## TO DO
Render every one of the rows below as a Markdown table with two columns, No. for the row number and Line for the row's text, and leave out any blank lines.

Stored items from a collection
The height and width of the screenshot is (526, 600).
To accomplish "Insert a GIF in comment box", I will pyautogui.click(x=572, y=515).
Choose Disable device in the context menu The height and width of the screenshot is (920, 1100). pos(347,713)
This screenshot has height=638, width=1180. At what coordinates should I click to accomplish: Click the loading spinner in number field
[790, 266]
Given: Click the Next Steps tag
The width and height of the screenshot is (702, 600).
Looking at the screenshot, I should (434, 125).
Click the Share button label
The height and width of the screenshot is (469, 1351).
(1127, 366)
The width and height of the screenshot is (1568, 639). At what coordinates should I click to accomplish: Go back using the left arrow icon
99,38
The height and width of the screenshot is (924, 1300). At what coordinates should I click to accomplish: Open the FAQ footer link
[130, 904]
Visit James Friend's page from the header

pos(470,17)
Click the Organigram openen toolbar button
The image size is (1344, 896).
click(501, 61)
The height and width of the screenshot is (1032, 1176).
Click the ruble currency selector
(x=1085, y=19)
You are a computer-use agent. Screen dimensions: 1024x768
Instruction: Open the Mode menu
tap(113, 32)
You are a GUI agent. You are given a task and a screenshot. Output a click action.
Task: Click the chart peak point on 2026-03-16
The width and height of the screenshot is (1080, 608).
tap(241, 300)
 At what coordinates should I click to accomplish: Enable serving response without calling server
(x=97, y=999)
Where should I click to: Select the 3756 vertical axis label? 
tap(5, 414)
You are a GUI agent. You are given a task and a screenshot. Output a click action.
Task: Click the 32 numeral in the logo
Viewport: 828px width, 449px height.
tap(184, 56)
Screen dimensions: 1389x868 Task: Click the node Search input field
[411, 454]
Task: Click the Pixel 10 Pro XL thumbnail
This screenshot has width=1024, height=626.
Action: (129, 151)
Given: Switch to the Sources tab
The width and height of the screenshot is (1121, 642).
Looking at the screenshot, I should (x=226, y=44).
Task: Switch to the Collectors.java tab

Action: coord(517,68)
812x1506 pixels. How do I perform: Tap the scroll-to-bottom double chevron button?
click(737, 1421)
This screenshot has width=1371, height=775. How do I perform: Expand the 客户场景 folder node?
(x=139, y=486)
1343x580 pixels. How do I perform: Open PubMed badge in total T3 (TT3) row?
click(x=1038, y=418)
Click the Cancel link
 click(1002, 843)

## WRITTEN SOLUTION
| No. | Line |
|---|---|
| 1 | The height and width of the screenshot is (526, 600). |
| 2 | To accomplish "Insert a GIF in comment box", I will pyautogui.click(x=572, y=515). |
| 3 | Choose Disable device in the context menu The height and width of the screenshot is (920, 1100). pos(347,713) |
| 4 | This screenshot has height=638, width=1180. At what coordinates should I click to accomplish: Click the loading spinner in number field |
| 5 | [790, 266] |
| 6 | Given: Click the Next Steps tag |
| 7 | The width and height of the screenshot is (702, 600). |
| 8 | Looking at the screenshot, I should (434, 125). |
| 9 | Click the Share button label |
| 10 | The height and width of the screenshot is (469, 1351). |
| 11 | (1127, 366) |
| 12 | The width and height of the screenshot is (1568, 639). At what coordinates should I click to accomplish: Go back using the left arrow icon |
| 13 | 99,38 |
| 14 | The height and width of the screenshot is (924, 1300). At what coordinates should I click to accomplish: Open the FAQ footer link |
| 15 | [130, 904] |
| 16 | Visit James Friend's page from the header |
| 17 | pos(470,17) |
| 18 | Click the Organigram openen toolbar button |
| 19 | The image size is (1344, 896). |
| 20 | click(501, 61) |
| 21 | The height and width of the screenshot is (1032, 1176). |
| 22 | Click the ruble currency selector |
| 23 | (x=1085, y=19) |
| 24 | You are a computer-use agent. Screen dimensions: 1024x768 |
| 25 | Instruction: Open the Mode menu |
| 26 | tap(113, 32) |
| 27 | You are a GUI agent. You are given a task and a screenshot. Output a click action. |
| 28 | Task: Click the chart peak point on 2026-03-16 |
| 29 | The width and height of the screenshot is (1080, 608). |
| 30 | tap(241, 300) |
| 31 |  At what coordinates should I click to accomplish: Enable serving response without calling server |
| 32 | (x=97, y=999) |
| 33 | Where should I click to: Select the 3756 vertical axis label?  |
| 34 | tap(5, 414) |
| 35 | You are a GUI agent. You are given a task and a screenshot. Output a click action. |
| 36 | Task: Click the 32 numeral in the logo |
| 37 | Viewport: 828px width, 449px height. |
| 38 | tap(184, 56) |
| 39 | Screen dimensions: 1389x868 Task: Click the node Search input field |
| 40 | [411, 454] |
| 41 | Task: Click the Pixel 10 Pro XL thumbnail |
| 42 | This screenshot has width=1024, height=626. |
| 43 | Action: (129, 151) |
| 44 | Given: Switch to the Sources tab |
| 45 | The width and height of the screenshot is (1121, 642). |
| 46 | Looking at the screenshot, I should (x=226, y=44). |
| 47 | Task: Switch to the Collectors.java tab |
| 48 | Action: coord(517,68) |
| 49 | 812x1506 pixels. How do I perform: Tap the scroll-to-bottom double chevron button? |
| 50 | click(737, 1421) |
| 51 | This screenshot has width=1371, height=775. How do I perform: Expand the 客户场景 folder node? |
| 52 | (x=139, y=486) |
| 53 | 1343x580 pixels. How do I perform: Open PubMed badge in total T3 (TT3) row? |
| 54 | click(x=1038, y=418) |
| 55 | Click the Cancel link |
| 56 |  click(1002, 843) |